Sizeable Sohar was a pleasant place to stop for a late lunch and I dawdled in her well manicured gardens.
I passed that night in a small patch of marginal scrubland on the outside of town.

 I had not spent the night alone. 

Whether my visitor had been an inquisitive goat or cheeky rodent it had done an excellent job of chewing through my pannier. No longer being waterproof was at least unlikely to cause me much mischief here on the Arabian Peinsular. 

Beginning the new day well rested if slightly miffed I heard from my ever diligent support team back home in Loughton. I had roped mum and especially dad into helping organize my flight to Australia. However the flights that we'd identified and thought booked in Muscat hadn't been quite as booked as hoped.

Thus it was that I pulled away from the coast at the next inevitable fort and went looking for an internet cafe.

Liwa fort.

Liwa obliged and flights were booked with the most bike friendly airline I could find. Economy dictated that I book flights sufficiently distant and so I suddenly had time on my hands.

I had noted at the fort that a motorway was under construction and feeling like I had plenty of room for a failed gamble or two I decided Id go and see whether I could get onto it and turn it into the widest dedicated cycle path ever.

Success! Great japes followed atop the newly minted surface. 

Slaloming along with music blasting into my ears from newly acquired headphones. I was thoroughly enjoying myself.

Not too long later I spied a decrepit beachfront building which looked like it might be just the ticket for a shady spot of lunch.


It may not look like much to the untrained eye but on closer examination I new exactly what I had found:

Home for the next few days.


Utterly isolated by the newly constructed motorway and with tens of kilometers of empty beach front stretching away on either side. I had time on my hands and, with a little imagination, a seaside villa all to myself.

From veranda to sun lounger all mod cons provided.


I spent the days reading Franzen's Freedom, bathing in the sea, and smoking too much tobacco from a broken midwakh pipe that I'd found and repaired. Occasional expeditions to the nearest town to get provisions and use facilities were the only intrusion in my impromptu seaside holiday for one.

Just me, the birds and the sea.

Three days passed this way before I felt the call to move on. I rejoined the under construction motorway and regretfully rode north. Currently Oman's Highway 1 runs about ten kilometres inland from the coast. When this new highway is finished the isolated stretch of silence I had found will be nothing more than a memory. Progress will replace the quiet with car horns and the Doppler effect. But the memory of that run down slice of solitude will be kept by me at least.

The motorway's progress came to an abrupt end too soon forcing me to leave my personal road, wave to the bemused workmen and rejoin the world.

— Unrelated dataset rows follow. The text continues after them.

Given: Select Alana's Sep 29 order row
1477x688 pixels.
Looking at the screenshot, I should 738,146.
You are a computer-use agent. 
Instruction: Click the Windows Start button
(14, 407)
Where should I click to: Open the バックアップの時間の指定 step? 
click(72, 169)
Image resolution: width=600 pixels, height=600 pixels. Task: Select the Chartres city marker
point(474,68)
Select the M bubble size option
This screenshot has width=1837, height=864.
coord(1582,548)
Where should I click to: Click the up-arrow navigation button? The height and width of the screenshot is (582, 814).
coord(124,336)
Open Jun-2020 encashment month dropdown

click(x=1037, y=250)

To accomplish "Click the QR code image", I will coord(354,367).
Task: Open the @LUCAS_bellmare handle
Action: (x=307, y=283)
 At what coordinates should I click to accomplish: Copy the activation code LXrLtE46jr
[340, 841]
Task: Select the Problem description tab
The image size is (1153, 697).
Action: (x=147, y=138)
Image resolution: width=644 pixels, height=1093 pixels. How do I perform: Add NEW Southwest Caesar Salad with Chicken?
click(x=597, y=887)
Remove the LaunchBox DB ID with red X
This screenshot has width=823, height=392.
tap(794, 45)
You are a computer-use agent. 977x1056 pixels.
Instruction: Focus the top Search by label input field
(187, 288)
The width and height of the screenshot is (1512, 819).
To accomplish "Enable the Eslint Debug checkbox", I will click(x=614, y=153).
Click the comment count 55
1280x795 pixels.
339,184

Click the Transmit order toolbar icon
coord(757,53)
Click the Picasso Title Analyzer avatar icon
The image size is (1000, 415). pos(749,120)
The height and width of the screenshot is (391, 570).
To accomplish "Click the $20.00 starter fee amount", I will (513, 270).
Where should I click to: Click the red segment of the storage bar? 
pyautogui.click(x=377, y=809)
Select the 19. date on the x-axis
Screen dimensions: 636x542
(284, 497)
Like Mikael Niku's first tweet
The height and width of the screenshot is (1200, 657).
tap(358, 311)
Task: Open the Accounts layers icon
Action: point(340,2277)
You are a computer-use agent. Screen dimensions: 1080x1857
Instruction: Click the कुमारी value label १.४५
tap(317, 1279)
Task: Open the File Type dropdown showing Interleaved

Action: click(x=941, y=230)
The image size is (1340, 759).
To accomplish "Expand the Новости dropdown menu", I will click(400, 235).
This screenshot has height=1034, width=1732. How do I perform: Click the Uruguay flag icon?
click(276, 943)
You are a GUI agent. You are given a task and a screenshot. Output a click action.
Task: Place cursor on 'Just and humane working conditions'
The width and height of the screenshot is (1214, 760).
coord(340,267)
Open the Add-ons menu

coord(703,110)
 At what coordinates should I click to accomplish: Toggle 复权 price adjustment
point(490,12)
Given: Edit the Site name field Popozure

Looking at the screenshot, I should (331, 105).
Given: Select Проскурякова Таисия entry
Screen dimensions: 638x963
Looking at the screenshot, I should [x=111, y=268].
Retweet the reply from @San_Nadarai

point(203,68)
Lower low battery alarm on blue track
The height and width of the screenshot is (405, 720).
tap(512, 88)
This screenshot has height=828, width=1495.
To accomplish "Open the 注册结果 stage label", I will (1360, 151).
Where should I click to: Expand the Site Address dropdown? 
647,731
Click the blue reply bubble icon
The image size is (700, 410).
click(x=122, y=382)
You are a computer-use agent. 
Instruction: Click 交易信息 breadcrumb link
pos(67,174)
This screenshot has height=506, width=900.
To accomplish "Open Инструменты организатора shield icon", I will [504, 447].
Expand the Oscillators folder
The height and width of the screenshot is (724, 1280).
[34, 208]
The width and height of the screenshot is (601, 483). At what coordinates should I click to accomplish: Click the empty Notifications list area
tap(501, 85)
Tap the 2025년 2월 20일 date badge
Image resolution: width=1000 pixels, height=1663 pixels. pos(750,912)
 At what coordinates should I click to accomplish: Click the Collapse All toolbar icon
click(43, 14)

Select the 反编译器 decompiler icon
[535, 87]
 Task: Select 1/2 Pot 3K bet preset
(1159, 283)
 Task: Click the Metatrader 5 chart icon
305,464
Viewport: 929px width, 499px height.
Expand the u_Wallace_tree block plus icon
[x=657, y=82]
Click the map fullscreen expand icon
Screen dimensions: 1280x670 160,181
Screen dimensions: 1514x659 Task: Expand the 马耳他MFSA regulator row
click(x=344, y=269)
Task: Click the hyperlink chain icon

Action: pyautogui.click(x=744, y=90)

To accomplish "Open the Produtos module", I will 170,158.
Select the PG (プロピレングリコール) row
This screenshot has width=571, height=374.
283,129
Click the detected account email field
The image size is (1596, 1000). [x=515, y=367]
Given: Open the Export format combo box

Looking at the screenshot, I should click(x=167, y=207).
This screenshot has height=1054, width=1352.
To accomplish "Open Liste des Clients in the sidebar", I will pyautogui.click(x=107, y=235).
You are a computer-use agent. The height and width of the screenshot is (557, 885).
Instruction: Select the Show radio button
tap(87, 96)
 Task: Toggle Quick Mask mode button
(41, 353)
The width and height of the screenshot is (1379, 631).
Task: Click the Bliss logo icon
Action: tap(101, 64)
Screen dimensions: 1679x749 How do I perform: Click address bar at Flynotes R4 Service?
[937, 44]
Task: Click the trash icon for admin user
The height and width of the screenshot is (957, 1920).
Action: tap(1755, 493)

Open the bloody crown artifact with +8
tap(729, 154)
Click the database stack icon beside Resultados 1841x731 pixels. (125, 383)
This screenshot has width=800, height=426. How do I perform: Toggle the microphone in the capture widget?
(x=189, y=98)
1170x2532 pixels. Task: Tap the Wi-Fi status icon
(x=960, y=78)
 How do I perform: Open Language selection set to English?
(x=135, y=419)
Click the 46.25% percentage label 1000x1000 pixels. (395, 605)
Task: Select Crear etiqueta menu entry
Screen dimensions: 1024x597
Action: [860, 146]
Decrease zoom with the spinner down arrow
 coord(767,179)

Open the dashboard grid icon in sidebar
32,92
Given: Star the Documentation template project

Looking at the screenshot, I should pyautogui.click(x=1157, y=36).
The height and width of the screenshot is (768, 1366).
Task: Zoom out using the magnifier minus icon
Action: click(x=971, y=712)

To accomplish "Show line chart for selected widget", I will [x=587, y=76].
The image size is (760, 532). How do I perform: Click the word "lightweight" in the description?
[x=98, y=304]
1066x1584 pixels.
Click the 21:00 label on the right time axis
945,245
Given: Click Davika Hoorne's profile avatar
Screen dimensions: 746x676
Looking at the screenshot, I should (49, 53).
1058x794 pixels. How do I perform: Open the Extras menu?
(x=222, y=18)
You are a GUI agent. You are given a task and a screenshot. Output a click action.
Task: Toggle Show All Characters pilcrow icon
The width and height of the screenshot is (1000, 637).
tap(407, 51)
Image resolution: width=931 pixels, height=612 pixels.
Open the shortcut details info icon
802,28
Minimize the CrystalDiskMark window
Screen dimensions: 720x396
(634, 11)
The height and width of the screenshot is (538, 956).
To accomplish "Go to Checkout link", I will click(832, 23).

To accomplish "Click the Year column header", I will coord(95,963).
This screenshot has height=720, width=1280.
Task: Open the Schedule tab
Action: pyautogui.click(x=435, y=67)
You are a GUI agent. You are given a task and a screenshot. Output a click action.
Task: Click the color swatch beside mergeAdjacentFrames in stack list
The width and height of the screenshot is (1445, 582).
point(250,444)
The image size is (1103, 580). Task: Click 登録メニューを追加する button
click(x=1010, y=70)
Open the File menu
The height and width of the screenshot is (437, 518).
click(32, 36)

I was trying my best to soak up everything I had come to love about Oman. The regular roadside makers warning of flash floods and signalling how deep the water is rarely failed to elicit a wry grin as a peddaled past. But the water does flow here. Proving this and managing to surprise and delight every time were the occasional bursts of wadi verdant vegetation. It may not flow very often by British standards but its there. Gurgling life under the surface.

This in part accounts also for the wonderful diversity of bird life encountered along the way. 

Even a shortsighted amateur twitcher sans binoculars couldn't fail to be enchanted by the great variety of egrets and heron, flamingos and frigate birds, the warblers and the wagtails.

It seems a shame to leave Oman on such a poorly portrayed note. (My camera phone just can't do birds justice.) But the UAE border is almost in sight. Fear not though dear and patient readier, if you have developed one tenth of the affection I did for Oman, you'll be glad to hear that my route will see us returning very soon.

1 comment:

  1. Oman sounds amazing: what a trip. Bring on Tazzie!